In alignment with this concept, these cooperative agreements work to engage partners across multiple sectors of the food safety system to collaborate to identify means of improving and optimizing the nation’s food safety system. c. Food Safety Modernization Act The FDA Food Safety Modernization Act (FSMA), signed into law on January 4, 2011, provides FDA with tools to better protect public health by strengthening the food safety system. It enables FDA to focus on preventing food safety problems rather than reacting to problems after they occur.

It also provides FDA with new enforcement authorities designed to achieve higher rates of compliance with prevention- and risk-based food safety standards and to better respond to and contain problems when they do occur. These include authorities such as mandatory recall, expanded administrative detention, suspension of facility registration, enhanced product tracing abilities, and additional recordkeeping requirements for high-risk foods. FSMA also gives FDA important new tools to hold imported foods to the same standards as domestic foods. FSMA directs FDA to build an integrated national food safety system in partnership with State and local authorities, explicitly recognizing that all food safety agencies need to work together in an integrated way to achieve national public health goals.

FSMA identifies some key priorities in working with partners in areas, such as: reliance on Federal, State, and local agencies for inspections; improving foodborne illness surveillance; and leveraging and enhancing State and local food safety and defense capacities. Full text of the law: http://www.fda.gov/Food/GuidanceRegulation/FSMA/ucm247548.htm Program Objectives The Food and Drug Administration (FDA), Office of Regulatory Affairs (ORA), Office of Partnerships (OP), in collaboration with the Office of Regulatory Science (ORS) and the Center for Food Safety and Applied Nutrition (CFSAN), is announcing the availability of up to twenty-eight (28) awards for ISO/IEC 17025 accreditation maintenance and enhancement for State laboratories, up to fourteen (14) awards for whole genome sequencing activities for State laboratories, and one (1) award for state ISO/IEC 17025 accreditation and whole genome sequencing support by an association to be awarded under Limited Competition. The intended outcome of this cooperative agreement is to advance the goal of a national food safety system by supporting and enhancing state food laboratory activities including: 1. Ensuring microbiological and chemical food analyses performed on behalf of the State manufactured food regulatory programs are conducted within the scope of an ISO/IEC 17025 accredited laboratory; 2.

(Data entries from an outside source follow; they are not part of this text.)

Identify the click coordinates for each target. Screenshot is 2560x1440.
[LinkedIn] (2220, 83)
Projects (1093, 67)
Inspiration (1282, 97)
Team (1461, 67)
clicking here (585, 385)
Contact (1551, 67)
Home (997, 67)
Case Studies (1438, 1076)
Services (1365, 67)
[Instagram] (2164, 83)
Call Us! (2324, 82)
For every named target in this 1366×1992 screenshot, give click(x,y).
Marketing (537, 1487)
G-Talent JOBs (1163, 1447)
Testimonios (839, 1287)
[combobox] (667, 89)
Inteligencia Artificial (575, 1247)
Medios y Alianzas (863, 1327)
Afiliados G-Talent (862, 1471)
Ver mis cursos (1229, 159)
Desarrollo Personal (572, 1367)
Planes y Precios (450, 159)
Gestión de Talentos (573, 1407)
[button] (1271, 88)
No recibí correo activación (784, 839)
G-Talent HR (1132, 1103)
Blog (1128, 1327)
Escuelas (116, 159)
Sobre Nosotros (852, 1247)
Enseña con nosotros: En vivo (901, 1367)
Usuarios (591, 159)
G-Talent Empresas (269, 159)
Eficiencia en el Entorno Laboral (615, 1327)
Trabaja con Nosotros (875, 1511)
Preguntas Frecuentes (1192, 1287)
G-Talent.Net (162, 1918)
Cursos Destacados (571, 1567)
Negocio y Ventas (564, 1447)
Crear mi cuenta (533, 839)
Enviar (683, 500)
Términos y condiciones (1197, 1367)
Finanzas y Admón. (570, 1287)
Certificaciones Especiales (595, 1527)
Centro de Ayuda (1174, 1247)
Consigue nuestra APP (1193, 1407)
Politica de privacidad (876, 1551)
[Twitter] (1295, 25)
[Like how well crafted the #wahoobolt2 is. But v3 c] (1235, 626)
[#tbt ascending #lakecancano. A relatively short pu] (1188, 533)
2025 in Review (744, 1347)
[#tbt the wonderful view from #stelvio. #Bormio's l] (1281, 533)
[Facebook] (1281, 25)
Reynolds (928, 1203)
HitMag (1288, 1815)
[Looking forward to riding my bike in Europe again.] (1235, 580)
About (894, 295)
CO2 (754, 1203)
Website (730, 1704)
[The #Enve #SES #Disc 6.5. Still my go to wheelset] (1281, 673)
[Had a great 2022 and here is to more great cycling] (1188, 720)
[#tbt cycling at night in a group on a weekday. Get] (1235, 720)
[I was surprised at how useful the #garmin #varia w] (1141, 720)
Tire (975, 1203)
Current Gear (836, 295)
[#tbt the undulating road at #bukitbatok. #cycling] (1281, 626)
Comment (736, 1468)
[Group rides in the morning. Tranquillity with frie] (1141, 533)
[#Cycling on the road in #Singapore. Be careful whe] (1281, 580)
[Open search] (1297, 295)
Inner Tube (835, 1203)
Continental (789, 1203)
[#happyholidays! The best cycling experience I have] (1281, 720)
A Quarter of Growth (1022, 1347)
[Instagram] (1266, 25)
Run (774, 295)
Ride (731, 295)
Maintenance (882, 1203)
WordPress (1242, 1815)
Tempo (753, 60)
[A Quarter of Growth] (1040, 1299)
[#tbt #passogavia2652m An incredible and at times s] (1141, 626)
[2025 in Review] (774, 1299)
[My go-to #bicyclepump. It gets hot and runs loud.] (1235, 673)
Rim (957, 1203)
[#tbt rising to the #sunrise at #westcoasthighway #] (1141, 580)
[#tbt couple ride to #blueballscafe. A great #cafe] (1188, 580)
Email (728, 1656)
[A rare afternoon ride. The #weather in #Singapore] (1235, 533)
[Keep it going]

Strengthening the collaboration between the laboratories and State manufactured food regulatory programs; 3. Increasing the number of State samples collected and analyzed for surveillance purposes annually; 4. Developing a stronger international rapid surveillance system for pathogen traceback through the GenomeTrakr network using a minimum set of metadata fields for all food and environmental isolates; and 5. Providing additional support to the State food laboratories through an outside association to offer trainings, workshops, meetings and other educational resources to awardees under this cooperative agreement and to unfunded laboratories seeking ISO/IEC 17025 accreditation.